When it comes to trading in your firm’s own investment accounts (proprietary trading), it’s never cherry-picking season.  Instead, when allocating investment opportunities, you should follow the golden rule – treat your clients like you want to be treated.

What does this mean?  As an investment adviser, your fiduciary duty requires you to allocate securities and advisory recommendations among clients in a fair and equitable manner, with no particular group of clients or the adviser’s proprietary account being favored or disfavored over any other clients.

What happens if you don’t?  The SEC has brought a number of enforcement actions against investment advisers that have been found to cherry-pick profitable investments.  For example, in one case, the SEC alleged that an investment adviser purchased blocks of securities in an omnibus account that included both proprietary and client accounts and did not allocate the securities purchased until later in the day after the adviser had determined whether the securities had appreciated. The SEC further alleged that the adviser allocated more of the profitable trades to proprietary accounts than to client accounts.  As a result, the agency barred the adviser from the securities industry and ordered the adviser to pay a civil penalty and “disgorge” (pay back) the ill-gotten gains.

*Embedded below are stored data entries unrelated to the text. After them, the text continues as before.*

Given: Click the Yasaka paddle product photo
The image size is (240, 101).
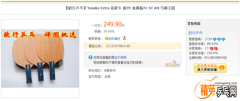Looking at the screenshot, I should pyautogui.click(x=40, y=58).
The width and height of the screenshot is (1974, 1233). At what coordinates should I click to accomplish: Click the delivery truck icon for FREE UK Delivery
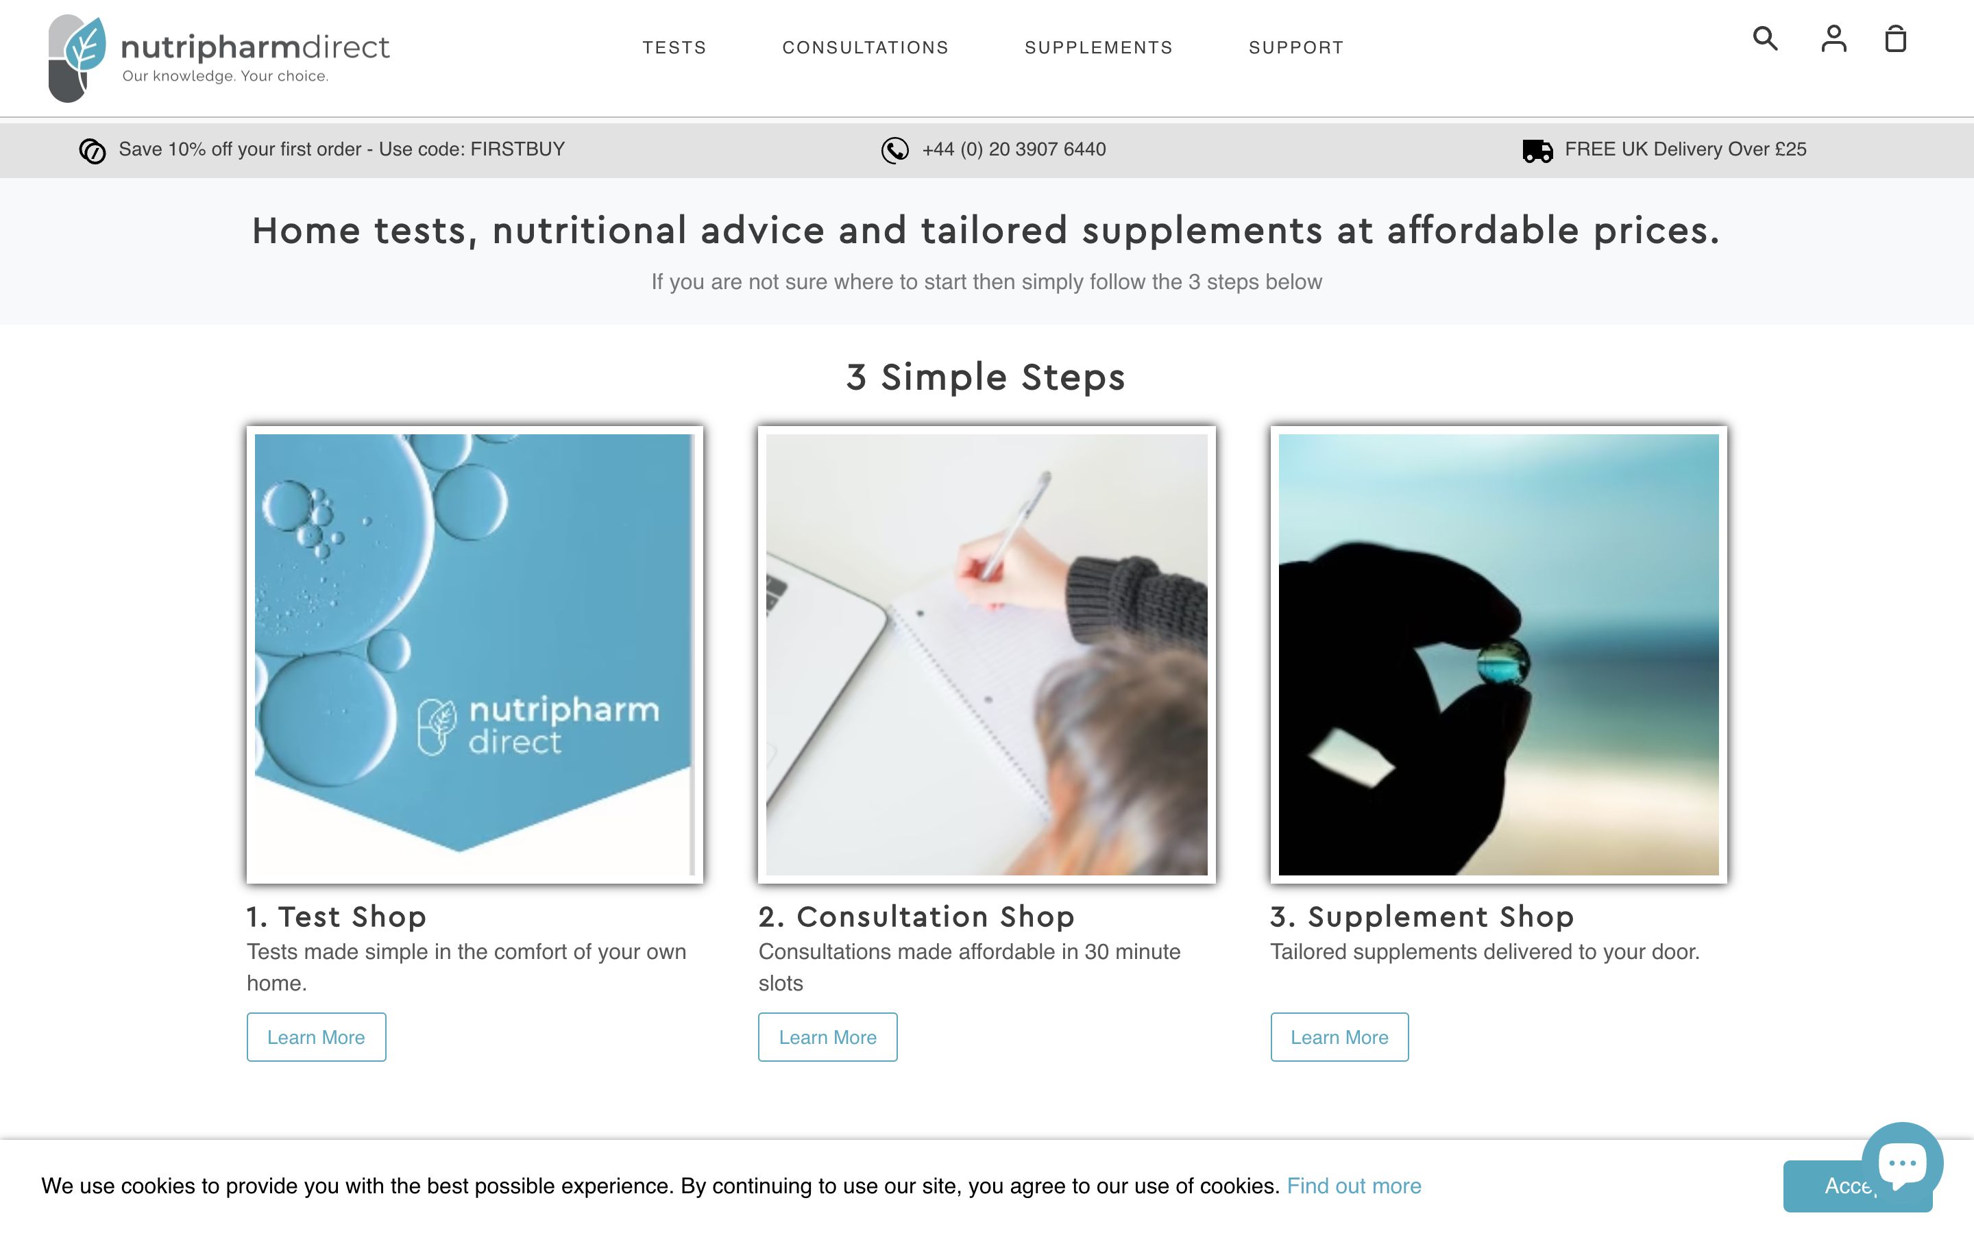[x=1537, y=149]
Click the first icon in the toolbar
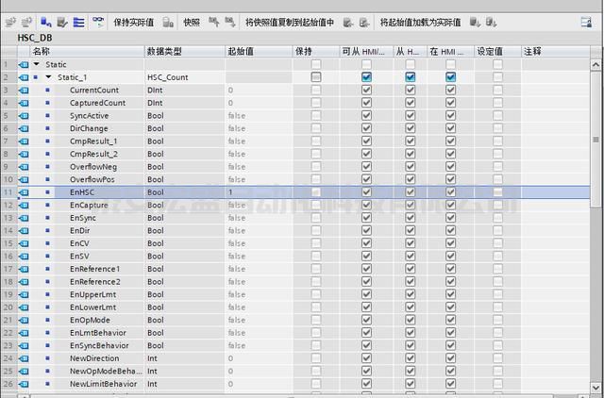 [x=8, y=21]
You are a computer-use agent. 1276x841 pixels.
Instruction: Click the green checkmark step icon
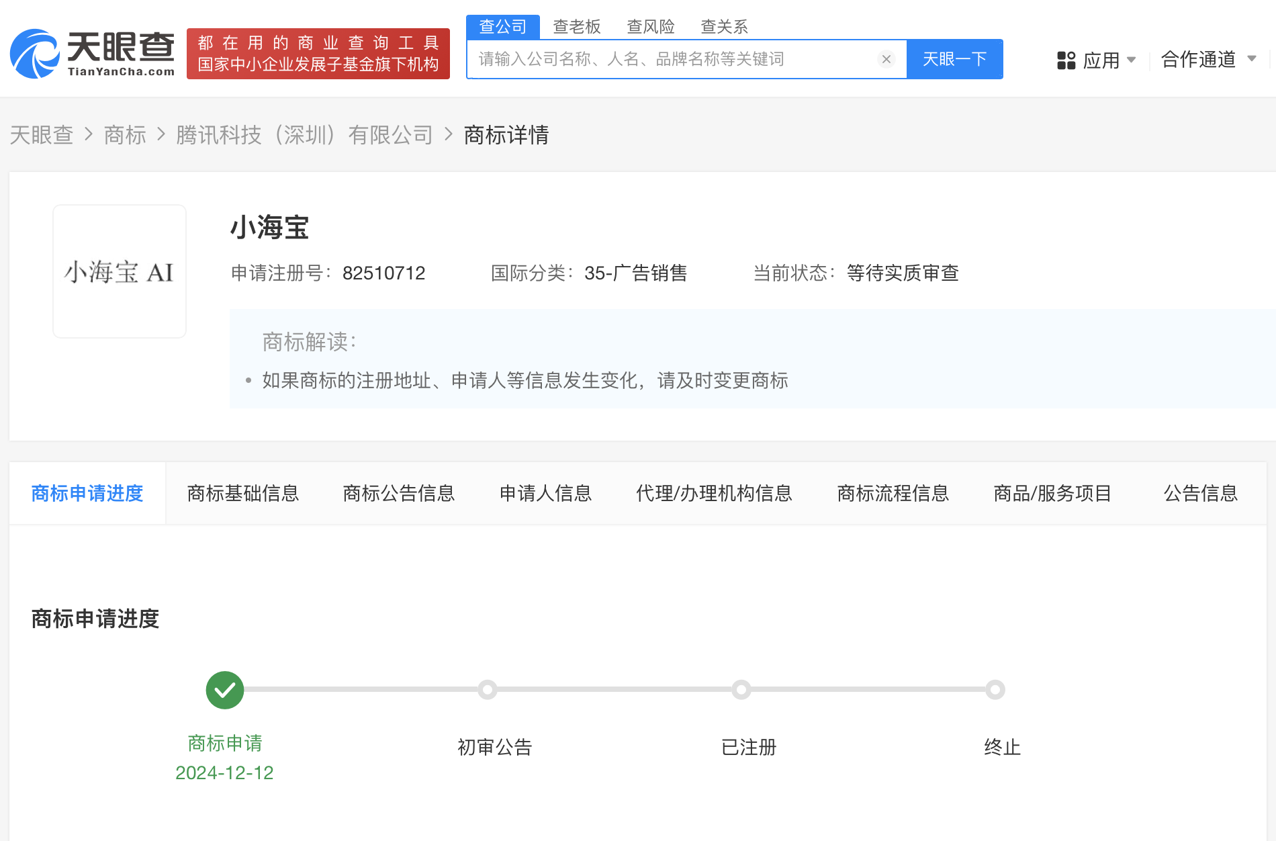[x=225, y=690]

Adopting and following fair and equitable trade allocation policies and procedures can help protect you and your firm from a similar fate.  And for robo-advisers, which automate many of their trading and allocation processes, those policies and procedures must be built in to the trading programs and algorithms used to build client portfolios.  In building out such a policy, consider including the following elements:

  • Adopt a policy flatly prohibiting proprietary and employee accounts, or any group of client accounts, from profiting from trade allocations at the expense of other accounts
  • Permit the blocking of trades to allow for increased efficiency and reduction of overall commission costs to clients
  • Prepare allocation statements that specify how securities from an aggregated transaction will be allocated before the order is placed
  • Require that participants participating in an aggregated order receive an average share price and share in transaction costs equally and on a pro rata basis
  • Adopt procedures to handle fairly allocations of only partially filled orders
  • Require and document periodic review of allocations to determine whether any accounts are systematically disadvantaged

Robust allocation policies and procedures, when followed, will significantly reduce the risk of intentional or inadvertent disfavoring of accounts and help you continue to meet your fiduciary obligations to clients.   We hope you’ll join us next time, when Josh will discuss the practical ways you can ensure the accuracy of the disclosures you make to clients and regulators.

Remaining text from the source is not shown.